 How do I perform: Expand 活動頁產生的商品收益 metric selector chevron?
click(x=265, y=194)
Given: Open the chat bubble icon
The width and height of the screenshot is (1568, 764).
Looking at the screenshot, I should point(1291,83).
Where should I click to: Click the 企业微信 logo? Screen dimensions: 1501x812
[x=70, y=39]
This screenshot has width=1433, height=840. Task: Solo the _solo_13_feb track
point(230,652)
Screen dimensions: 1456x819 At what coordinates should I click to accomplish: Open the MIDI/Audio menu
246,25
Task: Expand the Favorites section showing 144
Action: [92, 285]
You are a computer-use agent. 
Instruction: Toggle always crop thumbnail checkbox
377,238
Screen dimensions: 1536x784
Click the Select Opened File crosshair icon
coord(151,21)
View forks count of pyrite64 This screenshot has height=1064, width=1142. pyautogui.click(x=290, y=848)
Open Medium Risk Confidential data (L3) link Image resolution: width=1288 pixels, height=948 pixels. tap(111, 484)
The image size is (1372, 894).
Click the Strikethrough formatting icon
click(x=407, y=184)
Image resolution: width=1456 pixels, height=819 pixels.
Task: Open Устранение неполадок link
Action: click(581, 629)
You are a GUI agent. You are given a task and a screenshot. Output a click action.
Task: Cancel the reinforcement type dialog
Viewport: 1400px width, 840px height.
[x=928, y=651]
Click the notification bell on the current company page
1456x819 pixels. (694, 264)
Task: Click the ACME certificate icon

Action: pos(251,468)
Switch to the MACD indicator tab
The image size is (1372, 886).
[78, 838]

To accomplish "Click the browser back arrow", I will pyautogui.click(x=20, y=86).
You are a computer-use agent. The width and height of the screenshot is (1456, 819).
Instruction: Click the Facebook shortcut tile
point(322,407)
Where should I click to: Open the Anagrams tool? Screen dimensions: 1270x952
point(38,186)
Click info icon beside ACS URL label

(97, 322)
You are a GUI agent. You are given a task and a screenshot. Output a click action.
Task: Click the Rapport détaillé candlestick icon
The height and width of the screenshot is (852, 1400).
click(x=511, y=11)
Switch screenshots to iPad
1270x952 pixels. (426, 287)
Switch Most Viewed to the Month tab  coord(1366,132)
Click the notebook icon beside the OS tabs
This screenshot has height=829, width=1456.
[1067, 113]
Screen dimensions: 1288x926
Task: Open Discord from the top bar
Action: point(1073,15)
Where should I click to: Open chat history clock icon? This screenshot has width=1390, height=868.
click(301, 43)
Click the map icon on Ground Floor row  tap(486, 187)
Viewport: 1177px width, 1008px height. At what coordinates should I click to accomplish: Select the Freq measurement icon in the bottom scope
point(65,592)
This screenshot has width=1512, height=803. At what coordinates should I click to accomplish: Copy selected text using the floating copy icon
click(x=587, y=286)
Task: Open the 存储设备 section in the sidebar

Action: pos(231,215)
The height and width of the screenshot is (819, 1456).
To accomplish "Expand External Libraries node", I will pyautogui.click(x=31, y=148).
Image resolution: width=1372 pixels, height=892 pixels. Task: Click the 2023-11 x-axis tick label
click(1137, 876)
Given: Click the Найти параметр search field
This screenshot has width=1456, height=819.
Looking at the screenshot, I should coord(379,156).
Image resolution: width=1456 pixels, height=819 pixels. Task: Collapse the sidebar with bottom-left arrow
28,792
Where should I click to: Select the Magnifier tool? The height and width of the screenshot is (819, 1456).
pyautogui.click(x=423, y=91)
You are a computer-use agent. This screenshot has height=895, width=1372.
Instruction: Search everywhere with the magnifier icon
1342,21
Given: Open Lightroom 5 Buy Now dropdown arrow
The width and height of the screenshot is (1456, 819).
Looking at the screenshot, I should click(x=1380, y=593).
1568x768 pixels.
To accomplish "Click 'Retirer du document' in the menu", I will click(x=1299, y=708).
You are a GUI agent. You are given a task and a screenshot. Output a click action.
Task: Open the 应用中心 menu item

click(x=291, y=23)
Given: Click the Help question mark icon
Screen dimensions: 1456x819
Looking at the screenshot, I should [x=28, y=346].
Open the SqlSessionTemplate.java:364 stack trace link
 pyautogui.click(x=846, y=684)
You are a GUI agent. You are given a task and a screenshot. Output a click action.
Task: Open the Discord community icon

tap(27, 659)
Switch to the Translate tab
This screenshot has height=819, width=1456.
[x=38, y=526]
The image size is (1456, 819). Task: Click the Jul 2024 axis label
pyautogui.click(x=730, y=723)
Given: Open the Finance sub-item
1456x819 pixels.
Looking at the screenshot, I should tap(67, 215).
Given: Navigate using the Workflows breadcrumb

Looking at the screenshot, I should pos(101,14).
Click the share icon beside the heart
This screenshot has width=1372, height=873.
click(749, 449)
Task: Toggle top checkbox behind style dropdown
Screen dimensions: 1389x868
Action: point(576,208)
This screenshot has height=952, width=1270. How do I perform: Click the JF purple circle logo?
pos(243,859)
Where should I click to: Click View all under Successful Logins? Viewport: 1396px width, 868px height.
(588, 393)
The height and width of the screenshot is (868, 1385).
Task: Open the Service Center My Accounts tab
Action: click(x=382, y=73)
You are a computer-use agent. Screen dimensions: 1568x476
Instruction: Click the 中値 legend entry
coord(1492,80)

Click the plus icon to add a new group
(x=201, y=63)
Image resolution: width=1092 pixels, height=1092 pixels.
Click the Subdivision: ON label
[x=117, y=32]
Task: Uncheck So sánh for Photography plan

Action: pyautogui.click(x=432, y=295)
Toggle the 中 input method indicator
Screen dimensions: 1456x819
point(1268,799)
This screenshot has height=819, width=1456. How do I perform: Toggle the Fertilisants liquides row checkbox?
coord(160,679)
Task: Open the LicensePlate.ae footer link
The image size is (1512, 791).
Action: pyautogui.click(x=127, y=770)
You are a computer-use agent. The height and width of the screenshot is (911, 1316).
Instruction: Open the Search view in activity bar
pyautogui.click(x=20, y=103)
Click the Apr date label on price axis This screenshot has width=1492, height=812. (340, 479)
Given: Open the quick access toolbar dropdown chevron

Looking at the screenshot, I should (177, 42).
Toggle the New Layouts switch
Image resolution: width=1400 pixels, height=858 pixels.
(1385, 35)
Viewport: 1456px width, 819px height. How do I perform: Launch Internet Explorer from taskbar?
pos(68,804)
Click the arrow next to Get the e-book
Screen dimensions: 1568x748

###

TASK TO COMPLETE ▸ An answer is complete only when it holds every line above containing the string "will".

RESULT OF THE EXERCISE ▸
To accomplish "Click the browser back arrow", I will pyautogui.click(x=20, y=86).
To accomplish "Expand External Libraries node", I will pyautogui.click(x=31, y=148).
To accomplish "Click 'Retirer du document' in the menu", I will click(x=1299, y=708).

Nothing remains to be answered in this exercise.